Promoting Small-scale Industries and Backward Areas
There will also be a need to protect the interests of small-scale industries against unfair competition from units in the large-scale sector. But this concern can be met by having a strong policing of restrictive trade practices and through promotional devices (adequate access to credit, marketing support and technical assistance designed to upgrade the quality of products), which help small-scale units overcome the adverse effects of market imperfection at their source.
There may also be a need to direct new industrial investments to backward areas. But this concern can be taken care of by specifying the list of backward districts where alone new investments will be allowed in a given Plan period. With these safeguards, industrial licensing, subjecting each application to a detailed investigation, can be dispensed with.
Foreign Trade
The regulatory mechanism relating to foreign trade also merits a fresh look. Since the country is faced with acute balance of payments difficulties, import restrictions cannot be dispensed with. However, it would be most unfortunate if the present foreign exchange difficulties are used to perpetuate the regime of quantitative import controls. The harmful effects of such regime on allocative efficiency, employment and income distribution have been well documented. Over time, therefore, concerted efforts must be made to replace import restrictions by tariffs and the level of effective protection reduced so as to promote the growth of efficient import substitution and exports.
Tariffs and tax policies have to pay special attention to the modernisation of India's capital goods industry. We have to evolve a medium-term programme, so that India's industrial economy becomes internationally competitive over a reasonable period of time. The realisation of India full export potential has been stifled by indiscriminate encouragement to import substitution, implicit in our industrial and trade policies. Full participation in the emerging global economy will necessitate progressive liberalisation of import controls and exchange controls. A well thought out plan has to be devised to make the rupee a convertible currency in a reasonable period of time, in any case before the end of the decade.
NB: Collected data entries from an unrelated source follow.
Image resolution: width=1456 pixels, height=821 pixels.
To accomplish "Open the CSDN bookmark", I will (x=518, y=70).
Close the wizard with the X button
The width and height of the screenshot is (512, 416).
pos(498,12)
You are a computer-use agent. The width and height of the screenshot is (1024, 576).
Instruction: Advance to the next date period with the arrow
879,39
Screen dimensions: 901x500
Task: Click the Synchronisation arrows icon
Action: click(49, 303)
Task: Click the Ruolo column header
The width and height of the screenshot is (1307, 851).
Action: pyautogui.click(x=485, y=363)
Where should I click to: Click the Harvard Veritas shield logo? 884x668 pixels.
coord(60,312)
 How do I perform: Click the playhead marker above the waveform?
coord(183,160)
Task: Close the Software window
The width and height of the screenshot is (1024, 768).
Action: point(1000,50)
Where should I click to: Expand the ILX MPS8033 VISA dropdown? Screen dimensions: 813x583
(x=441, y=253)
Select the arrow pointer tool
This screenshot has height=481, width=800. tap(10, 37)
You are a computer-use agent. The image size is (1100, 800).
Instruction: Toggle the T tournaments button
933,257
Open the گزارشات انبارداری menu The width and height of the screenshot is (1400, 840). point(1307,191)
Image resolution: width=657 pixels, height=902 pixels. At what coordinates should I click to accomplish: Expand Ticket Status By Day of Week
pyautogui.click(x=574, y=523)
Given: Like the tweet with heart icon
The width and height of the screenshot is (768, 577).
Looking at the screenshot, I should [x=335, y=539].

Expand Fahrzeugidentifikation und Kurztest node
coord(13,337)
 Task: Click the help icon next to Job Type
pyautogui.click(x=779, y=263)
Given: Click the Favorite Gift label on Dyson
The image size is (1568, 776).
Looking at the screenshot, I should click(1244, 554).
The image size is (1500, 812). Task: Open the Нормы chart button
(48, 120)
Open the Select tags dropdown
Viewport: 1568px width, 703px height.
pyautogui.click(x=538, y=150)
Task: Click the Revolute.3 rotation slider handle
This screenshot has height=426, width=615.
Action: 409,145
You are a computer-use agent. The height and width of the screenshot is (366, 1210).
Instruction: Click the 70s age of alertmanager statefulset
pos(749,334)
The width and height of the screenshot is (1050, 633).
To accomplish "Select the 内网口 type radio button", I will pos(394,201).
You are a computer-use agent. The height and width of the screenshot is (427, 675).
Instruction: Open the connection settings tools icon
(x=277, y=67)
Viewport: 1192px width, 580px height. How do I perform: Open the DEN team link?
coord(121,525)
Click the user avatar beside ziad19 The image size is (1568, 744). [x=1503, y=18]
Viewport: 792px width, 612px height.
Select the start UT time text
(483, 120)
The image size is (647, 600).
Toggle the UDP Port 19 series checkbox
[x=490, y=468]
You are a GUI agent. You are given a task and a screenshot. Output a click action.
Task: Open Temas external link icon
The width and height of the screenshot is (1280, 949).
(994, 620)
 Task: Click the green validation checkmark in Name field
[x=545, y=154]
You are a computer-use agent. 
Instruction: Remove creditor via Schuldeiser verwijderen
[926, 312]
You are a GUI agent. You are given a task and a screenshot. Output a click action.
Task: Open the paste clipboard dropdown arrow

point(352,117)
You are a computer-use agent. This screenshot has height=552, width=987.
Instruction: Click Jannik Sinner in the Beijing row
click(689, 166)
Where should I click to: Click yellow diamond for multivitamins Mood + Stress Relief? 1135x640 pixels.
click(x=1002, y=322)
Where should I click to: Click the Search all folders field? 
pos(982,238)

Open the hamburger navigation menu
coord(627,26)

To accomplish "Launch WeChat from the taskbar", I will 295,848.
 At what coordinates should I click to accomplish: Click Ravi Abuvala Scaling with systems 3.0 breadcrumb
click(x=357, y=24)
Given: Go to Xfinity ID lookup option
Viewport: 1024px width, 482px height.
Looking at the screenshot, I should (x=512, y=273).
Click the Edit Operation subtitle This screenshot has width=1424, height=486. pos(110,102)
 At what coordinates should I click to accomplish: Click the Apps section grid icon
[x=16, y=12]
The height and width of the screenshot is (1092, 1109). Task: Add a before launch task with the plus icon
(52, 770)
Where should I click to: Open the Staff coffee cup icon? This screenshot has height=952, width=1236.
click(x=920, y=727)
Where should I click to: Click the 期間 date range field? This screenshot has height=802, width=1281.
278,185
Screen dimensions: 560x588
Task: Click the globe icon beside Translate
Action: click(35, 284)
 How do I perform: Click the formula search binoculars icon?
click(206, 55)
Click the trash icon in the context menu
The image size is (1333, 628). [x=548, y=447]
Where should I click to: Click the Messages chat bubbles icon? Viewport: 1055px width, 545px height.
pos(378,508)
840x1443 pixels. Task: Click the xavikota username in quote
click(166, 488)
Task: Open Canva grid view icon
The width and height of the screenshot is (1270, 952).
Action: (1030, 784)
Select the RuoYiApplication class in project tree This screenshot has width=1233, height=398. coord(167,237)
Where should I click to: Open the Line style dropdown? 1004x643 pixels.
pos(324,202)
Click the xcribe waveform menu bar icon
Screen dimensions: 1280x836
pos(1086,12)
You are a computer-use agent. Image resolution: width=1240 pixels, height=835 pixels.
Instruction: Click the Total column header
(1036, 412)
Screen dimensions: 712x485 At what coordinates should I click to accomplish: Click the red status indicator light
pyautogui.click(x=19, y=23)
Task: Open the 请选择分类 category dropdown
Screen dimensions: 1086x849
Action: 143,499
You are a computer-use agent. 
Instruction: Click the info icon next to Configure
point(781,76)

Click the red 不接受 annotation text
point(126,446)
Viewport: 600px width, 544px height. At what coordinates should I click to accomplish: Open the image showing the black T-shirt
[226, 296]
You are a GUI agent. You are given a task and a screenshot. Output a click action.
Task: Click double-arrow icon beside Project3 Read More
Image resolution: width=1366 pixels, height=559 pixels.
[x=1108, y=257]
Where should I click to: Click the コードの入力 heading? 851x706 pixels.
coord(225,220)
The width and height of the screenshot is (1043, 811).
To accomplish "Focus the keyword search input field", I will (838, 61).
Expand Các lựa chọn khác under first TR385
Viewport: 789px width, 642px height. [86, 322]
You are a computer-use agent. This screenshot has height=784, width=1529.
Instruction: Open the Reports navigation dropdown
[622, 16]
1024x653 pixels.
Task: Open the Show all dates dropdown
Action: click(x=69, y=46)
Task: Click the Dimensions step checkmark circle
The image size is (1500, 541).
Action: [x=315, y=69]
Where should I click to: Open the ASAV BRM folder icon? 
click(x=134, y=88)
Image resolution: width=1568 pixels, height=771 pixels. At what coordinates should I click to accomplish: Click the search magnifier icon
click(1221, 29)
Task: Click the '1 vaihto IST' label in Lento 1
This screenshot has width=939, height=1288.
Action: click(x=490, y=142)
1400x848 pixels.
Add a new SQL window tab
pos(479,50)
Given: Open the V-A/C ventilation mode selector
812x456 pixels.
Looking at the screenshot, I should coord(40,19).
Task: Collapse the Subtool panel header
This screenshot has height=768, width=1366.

Overall, it has to be appreciated that India's industrial economy is now too large to be effectively regulated by discretionary administrative controls. They promote neither efficiency nor equity. Very often, they become instruments of large-scale corruption and arbitrariness in the public administration. Therefore, as far as possible, the emphasis in the future on the design of regulatory mechanisms must shift to non-discrimination and greater transparency.
Tax Reforms
Finally, the reform of tax system, both at the centre and in the states, also requires priority attention. India needs expanding tax revenues for financing essential rural infrastructure, for universalising access to basic social services like education and health, and in support of anti-poverty development programmes. These activities can not be taken care of by the market forces. Nor can they be financed by borrowings. We need, therefore, a broad-based, moderately progressive and elastic tax system, so that tax revenues can increase faster than national income growth even without frequent revision of tax rates. More emphasis has to be laid on broadening the tax base and on improving the efficiency of tax administration than frequent jacking up of tax rate, which very often cannot be made effective. Moreover, the tax structure should have built in incentives to promote savings and reward risk-bearing activities. Financing needs of local authorities must also receive greater attention if decentralization is to become an effective instrument of development.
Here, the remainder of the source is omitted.